▶ _What is required_
Would you please set down the lines of the data from the one containing "Open Mis vacaciones" to the final line, exactly and only those?

▶ _The data_
* * *

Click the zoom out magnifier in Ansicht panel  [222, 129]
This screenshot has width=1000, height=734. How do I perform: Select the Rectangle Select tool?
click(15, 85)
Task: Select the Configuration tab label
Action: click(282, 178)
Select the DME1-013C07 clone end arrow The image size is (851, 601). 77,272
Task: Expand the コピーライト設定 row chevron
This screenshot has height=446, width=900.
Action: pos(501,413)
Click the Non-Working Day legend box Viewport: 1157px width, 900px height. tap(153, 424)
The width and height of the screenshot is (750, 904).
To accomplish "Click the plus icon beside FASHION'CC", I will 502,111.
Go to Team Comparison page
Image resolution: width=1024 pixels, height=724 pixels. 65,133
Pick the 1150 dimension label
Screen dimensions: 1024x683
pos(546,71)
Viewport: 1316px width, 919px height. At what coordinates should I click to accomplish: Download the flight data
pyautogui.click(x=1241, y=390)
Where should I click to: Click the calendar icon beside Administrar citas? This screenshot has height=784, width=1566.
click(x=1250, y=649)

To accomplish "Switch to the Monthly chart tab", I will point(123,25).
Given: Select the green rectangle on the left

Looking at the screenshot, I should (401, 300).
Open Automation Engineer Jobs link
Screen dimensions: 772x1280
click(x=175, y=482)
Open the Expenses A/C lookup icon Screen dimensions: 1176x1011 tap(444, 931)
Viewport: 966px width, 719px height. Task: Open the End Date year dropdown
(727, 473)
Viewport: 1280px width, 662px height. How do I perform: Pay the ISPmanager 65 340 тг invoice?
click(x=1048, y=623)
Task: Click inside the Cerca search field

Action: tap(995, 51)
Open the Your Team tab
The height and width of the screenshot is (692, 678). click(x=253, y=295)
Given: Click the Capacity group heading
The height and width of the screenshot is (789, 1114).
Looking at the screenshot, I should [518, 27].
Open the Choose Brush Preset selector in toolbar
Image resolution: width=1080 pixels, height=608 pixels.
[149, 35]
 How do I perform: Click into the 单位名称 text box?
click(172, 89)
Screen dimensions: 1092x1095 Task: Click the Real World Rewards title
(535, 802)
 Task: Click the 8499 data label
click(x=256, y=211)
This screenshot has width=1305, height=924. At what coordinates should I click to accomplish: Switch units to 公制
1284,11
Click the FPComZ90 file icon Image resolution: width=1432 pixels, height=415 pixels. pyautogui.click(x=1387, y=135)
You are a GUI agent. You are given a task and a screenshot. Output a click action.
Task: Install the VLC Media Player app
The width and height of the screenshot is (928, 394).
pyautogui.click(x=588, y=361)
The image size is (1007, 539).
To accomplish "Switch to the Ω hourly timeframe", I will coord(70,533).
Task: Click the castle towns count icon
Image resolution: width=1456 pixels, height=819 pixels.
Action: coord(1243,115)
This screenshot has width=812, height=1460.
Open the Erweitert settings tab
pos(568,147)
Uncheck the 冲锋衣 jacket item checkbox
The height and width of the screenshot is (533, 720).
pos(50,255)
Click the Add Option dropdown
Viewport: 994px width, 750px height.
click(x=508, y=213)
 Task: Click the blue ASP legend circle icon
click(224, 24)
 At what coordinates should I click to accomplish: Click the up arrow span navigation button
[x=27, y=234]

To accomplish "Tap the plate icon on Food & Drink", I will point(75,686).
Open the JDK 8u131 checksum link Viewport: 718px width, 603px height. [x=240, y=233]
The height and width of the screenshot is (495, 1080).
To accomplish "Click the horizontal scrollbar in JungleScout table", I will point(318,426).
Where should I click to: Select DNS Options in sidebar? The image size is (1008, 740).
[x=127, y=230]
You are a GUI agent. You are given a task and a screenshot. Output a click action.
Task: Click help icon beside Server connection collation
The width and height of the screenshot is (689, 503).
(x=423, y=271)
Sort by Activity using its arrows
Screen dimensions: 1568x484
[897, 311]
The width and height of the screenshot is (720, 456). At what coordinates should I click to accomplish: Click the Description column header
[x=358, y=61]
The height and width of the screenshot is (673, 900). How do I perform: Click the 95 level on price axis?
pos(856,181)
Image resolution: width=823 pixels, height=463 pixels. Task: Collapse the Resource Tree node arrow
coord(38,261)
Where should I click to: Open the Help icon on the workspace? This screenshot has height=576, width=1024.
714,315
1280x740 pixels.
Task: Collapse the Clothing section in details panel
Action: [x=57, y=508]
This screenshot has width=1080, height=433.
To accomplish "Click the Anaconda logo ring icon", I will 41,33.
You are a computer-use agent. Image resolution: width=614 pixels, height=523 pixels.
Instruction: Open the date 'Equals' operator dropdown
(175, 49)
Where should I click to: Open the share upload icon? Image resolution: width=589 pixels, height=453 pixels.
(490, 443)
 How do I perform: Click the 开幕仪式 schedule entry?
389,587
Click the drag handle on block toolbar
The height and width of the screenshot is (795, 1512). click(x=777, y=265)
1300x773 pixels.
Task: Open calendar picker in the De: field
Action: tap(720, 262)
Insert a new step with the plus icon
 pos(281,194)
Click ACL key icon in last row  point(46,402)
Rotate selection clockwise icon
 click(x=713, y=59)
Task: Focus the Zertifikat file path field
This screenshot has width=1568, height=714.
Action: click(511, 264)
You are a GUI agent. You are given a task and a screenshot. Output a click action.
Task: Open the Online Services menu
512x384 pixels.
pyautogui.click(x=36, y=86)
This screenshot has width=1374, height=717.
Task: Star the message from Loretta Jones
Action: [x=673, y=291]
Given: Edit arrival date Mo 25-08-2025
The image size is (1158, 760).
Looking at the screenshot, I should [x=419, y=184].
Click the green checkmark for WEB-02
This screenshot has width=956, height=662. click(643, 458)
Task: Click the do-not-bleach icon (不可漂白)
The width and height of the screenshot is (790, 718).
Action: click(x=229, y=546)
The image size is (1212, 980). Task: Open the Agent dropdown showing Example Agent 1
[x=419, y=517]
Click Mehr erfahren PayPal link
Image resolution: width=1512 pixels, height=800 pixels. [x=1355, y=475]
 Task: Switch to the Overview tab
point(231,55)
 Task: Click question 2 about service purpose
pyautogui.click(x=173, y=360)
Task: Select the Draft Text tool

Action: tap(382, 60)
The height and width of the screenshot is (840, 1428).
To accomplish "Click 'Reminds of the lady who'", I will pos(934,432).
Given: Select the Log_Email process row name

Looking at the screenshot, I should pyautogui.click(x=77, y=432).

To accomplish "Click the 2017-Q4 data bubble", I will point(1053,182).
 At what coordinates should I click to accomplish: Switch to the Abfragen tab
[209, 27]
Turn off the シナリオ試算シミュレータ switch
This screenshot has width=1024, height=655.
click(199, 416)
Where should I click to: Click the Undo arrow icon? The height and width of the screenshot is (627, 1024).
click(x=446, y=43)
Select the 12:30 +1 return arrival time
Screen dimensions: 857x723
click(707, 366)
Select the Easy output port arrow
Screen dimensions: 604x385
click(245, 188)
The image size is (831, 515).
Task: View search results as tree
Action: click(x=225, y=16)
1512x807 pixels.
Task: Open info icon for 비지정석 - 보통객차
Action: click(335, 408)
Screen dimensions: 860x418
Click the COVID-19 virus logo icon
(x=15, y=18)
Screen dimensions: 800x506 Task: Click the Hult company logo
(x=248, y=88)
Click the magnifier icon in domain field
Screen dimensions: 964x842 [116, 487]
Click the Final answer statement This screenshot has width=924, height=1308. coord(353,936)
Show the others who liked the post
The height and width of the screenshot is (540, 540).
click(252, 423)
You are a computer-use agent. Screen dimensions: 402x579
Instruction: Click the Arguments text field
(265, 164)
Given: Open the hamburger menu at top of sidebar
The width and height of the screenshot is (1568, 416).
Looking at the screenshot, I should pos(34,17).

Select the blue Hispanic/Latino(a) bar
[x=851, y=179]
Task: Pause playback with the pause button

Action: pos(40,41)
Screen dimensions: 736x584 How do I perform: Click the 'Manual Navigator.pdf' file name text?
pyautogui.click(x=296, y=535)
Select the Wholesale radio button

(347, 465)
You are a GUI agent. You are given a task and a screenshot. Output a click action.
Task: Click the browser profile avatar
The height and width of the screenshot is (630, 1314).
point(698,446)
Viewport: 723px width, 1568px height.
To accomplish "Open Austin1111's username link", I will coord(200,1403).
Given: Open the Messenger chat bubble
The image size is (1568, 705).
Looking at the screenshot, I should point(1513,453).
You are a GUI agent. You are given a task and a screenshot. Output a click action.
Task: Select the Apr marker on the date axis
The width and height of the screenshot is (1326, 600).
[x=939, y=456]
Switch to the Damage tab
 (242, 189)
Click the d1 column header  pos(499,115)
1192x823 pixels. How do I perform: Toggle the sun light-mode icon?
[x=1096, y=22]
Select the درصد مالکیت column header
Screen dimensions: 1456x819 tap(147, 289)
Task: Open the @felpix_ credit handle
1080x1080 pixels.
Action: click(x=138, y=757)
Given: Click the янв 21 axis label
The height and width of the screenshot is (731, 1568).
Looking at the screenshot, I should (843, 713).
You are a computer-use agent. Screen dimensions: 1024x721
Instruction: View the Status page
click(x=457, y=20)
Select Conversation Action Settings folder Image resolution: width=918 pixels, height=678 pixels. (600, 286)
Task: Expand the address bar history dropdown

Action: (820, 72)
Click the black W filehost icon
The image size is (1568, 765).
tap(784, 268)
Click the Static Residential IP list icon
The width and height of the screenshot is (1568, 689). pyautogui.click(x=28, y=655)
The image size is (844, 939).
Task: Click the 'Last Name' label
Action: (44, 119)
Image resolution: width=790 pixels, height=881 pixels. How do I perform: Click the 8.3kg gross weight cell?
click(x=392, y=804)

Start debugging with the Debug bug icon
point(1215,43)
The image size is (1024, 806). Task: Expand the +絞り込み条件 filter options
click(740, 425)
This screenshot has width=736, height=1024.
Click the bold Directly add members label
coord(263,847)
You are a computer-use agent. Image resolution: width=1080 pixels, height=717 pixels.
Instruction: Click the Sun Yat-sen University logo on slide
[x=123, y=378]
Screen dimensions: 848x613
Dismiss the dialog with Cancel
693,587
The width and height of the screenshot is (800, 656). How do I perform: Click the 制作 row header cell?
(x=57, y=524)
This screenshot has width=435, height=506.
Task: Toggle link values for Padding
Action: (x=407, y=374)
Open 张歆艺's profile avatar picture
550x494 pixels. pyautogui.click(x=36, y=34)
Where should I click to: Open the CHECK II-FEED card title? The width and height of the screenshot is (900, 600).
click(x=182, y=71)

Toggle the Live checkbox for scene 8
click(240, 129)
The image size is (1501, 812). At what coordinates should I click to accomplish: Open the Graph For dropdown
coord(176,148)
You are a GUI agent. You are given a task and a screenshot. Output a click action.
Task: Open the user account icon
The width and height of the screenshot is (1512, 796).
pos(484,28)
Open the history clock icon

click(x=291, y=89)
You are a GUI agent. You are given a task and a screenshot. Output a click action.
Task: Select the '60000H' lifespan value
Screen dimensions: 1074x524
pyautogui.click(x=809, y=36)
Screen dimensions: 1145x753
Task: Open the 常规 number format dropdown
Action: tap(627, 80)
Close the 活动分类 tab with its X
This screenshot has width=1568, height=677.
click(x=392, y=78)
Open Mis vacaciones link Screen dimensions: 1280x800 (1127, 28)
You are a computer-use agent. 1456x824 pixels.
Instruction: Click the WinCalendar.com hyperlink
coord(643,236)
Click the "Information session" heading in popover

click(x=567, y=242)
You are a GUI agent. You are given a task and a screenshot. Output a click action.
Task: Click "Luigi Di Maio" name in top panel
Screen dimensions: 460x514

* * *

▶ _Exercise response_
Open Mis vacaciones link Screen dimensions: 1280x800 (1127, 28)
You are a computer-use agent. 1456x824 pixels.
Instruction: Click the WinCalendar.com hyperlink
coord(643,236)
Click the "Information session" heading in popover

click(x=567, y=242)
You are a GUI agent. You are given a task and a screenshot. Output a click action.
Task: Click "Luigi Di Maio" name in top panel
Screen dimensions: 460x514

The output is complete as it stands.